I’m lucky to have parents who always encouraged me to take risks and trust myself. So, with fear but also with support, I did it: I moved to Los Angeles.
The city shook me completely. It broke me down and confronted me with my most vulnerable, solitary self. But it was also the place where I grew the most. Los Angeles has that strange way of breaking you just enough for the light to come in.
At first, I continued studying English, but the program lasted only three months, and I needed to find an acting school. I started looking at conservatories and got frustrated: I couldn’t afford any of them. Just when I was about to give up, someone told me about the Stella Adler Art of Acting Studio. I went with no expectations, and they told me I could finance the program. Instead of relief, I felt double the fear. How was I going to study acting in a language that wasn’t mine? How could I measure up? I felt completely incapable.
But someone at the conservatory took the time to listen to my story, trusted me, and encouraged me to audition. I had only four days to prepare two monologues. I remember thinking: If I can’t even read two full books in English, how am I going to do this? But I did it. I auditioned… and I got in.
Now, I’m days away from graduating, and I can’t put into words how grateful I am that I took the leap. These two years were uncomfortable, challenging, and deeply transformative. There were days I left crying, feeling lost, unable to go on. I found myself in situations where I felt ridiculous, confused, unable to understand what was being said… but from each of those experiences, I learned something.
Looking back, I realize that the risk wasn’t leaving home. The real risk was daring to come back to myself.

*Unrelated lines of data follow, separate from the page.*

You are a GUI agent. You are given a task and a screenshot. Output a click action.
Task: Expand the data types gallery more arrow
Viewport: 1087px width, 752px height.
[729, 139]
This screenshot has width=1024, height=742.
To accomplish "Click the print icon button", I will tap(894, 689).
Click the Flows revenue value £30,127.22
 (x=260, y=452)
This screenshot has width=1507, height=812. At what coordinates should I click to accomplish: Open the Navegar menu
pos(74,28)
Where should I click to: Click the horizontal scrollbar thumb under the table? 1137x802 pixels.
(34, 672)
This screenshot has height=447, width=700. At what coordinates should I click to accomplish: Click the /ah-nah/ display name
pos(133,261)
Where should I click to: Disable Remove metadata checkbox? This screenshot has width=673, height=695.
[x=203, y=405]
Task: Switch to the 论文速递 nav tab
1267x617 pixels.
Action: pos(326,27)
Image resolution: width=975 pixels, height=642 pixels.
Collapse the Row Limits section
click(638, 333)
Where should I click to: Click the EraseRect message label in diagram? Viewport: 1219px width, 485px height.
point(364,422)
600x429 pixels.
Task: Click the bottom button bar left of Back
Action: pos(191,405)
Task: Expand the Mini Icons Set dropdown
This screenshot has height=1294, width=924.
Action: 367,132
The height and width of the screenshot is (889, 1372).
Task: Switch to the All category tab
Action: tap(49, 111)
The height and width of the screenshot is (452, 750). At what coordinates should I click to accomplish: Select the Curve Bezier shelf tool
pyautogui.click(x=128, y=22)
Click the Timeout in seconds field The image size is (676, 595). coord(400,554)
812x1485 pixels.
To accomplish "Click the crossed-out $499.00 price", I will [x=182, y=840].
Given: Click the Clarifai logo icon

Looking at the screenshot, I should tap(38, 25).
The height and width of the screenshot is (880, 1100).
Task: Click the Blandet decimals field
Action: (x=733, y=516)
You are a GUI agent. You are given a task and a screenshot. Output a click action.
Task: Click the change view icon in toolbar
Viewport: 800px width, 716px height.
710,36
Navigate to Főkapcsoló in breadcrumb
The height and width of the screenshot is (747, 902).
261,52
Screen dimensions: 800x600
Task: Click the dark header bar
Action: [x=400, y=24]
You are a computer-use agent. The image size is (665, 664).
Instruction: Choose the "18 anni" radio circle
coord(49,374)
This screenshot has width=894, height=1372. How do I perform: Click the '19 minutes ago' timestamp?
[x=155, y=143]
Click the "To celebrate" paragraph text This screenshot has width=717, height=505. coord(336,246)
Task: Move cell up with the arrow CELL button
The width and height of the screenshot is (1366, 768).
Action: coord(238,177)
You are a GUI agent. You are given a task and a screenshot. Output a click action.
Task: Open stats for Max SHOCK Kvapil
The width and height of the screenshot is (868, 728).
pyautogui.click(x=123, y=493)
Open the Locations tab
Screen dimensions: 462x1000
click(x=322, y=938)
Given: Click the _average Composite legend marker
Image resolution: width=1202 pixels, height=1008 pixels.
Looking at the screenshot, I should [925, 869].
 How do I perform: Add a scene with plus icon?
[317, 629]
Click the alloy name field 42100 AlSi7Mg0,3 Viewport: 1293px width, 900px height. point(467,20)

Awesome – so before we get into the rest of our questions, can you briefly introduce yourself to our readers.
I am an Argentinian actor currently living in Los Angeles. My love for acting began at the age of nine, when I attended the theater for the first time and felt an immediate connection to the stage. I started my training in Argentina, and my first teacher, Miguel Gregorio Lurbe, shared his passion for theater with me, deepening my love for this craft. I was born in the north of the country, and at 18, I moved to Buenos Aires, where I continued to study and develop my skills.
I am now in the final months of my professional training at the Stella Adler Art of Acting Studio in Los Angeles. During this time, I’ve had the opportunity to play diverse and complex characters: Alice, a rebellious and defiant woman in Vinegar Tom, and Tybalt, an impulsive, violent, and arrogant man in Romeo and Juliet; and Amira, an FBI agent who claimed to be on the side of justice but was driven by vengeance, in my original showcase project. I also wrote, produced, and directed, with the collaboration of Sean Cowhig, a solo show inspired by the life of Eva Perón.
Outside of school, I participated in the Fringe Festival, portraying Vitela, a reserved, sweet and resilient woman. The production was nominated for Best International Show, an honor that filled me with pride and reaffirmed my dedication to telling stories that resonate and make an impact.
My approach as an actor focuses on creating authentic, emotionally rich characters that connect with audiences and spark reflection. I strive to bring truth and vulnerability to every role, and I am proud to take creative risks that challenge me and allow me to grow with each project.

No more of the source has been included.